● Arbeitsanweisung
Kopieren Sie aus dem Brief an Gustav Herzog den Abschnitt, der mit den Worten „Frage an Gustav“ beginnt und nach den Worten „richtig gestellt werden.“ endet, zeichengetreu.

● Lesetext
- - - -

Frage an Gustav Herzog von Rainer B. bezüglich Bundestag
Lieber Genosse Gustav,
deine Ausführungen in der Rheinpfalz zum Thema "Lobbysmus im BT" haben nich nur mich, sondern etliche Genossen entsetzt.
Du schreibst, unmissverständlich, dass Abgeordeneauf ExternesExpertenwissen bei ihrer Entscheidungsfindung angeiesen sind. Das kann ich akzeptieren, wenn mit deiner Aussage das externe Wissen von "Experten" bei deiner Entscheidungsfindung gemeint ist.
Insofern unterstelle ich dir wohlwollend, dass es sich bei deiner Äußerung lediglich um eine Begriffsverwechlung handelt.
Das sollter in der Öffenlichkeit allerdings richtig gestellt werden.
Aber unabhängig davon werfe ich die Frage auf, warum der Deutsche Bundestag einen wissensachaftlichen Dienst unterhält, wenn man trotzdem auf den externen Rat von "Experten" zurückgreifen muss.
Du wirst mir darauf sicherlich eine Antwort geben.
Ansonsten möchte ich mal ausdrücklich deinen Fleiß erwähnen, da du alle bisher gestellen Fragen in diesem Plenum zu beantwortet hast.
Herzliche Grüße und bleibe gesund!

- - - -

● Bereitgestellte Daten
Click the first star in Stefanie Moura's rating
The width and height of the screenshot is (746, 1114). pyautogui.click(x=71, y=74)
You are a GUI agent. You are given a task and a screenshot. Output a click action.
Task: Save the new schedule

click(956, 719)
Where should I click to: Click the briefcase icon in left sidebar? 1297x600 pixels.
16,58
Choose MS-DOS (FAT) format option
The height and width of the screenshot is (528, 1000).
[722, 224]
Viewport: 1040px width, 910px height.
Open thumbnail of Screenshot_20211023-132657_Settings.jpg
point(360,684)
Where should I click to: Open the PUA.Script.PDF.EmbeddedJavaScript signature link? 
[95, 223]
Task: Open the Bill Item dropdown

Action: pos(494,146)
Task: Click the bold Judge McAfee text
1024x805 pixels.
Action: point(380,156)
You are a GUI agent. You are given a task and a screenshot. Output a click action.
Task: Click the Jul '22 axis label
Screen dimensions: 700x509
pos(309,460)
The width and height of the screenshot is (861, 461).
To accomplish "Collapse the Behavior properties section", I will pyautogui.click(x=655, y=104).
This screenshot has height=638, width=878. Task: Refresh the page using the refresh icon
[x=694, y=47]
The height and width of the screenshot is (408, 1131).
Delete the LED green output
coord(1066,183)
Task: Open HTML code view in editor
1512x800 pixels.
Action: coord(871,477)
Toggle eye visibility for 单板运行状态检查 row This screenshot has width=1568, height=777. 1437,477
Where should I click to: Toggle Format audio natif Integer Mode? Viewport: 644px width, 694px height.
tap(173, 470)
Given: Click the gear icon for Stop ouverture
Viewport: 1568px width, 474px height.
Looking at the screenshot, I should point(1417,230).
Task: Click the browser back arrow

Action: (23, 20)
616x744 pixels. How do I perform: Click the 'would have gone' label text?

- - - -

● Ergebnis
Frage an Gustav Herzog von Rainer B. bezüglich Bundestag
Lieber Genosse Gustav,
deine Ausführungen in der Rheinpfalz zum Thema "Lobbysmus im BT" haben nich nur mich, sondern etliche Genossen entsetzt.
Du schreibst, unmissverständlich, dass Abgeordeneauf ExternesExpertenwissen bei ihrer Entscheidungsfindung angeiesen sind. Das kann ich akzeptieren, wenn mit deiner Aussage das externe Wissen von "Experten" bei deiner Entscheidungsfindung gemeint ist.
Insofern unterstelle ich dir wohlwollend, dass es sich bei deiner Äußerung lediglich um eine Begriffsverwechlung handelt.
Das sollter in der Öffenlichkeit allerdings richtig gestellt werden.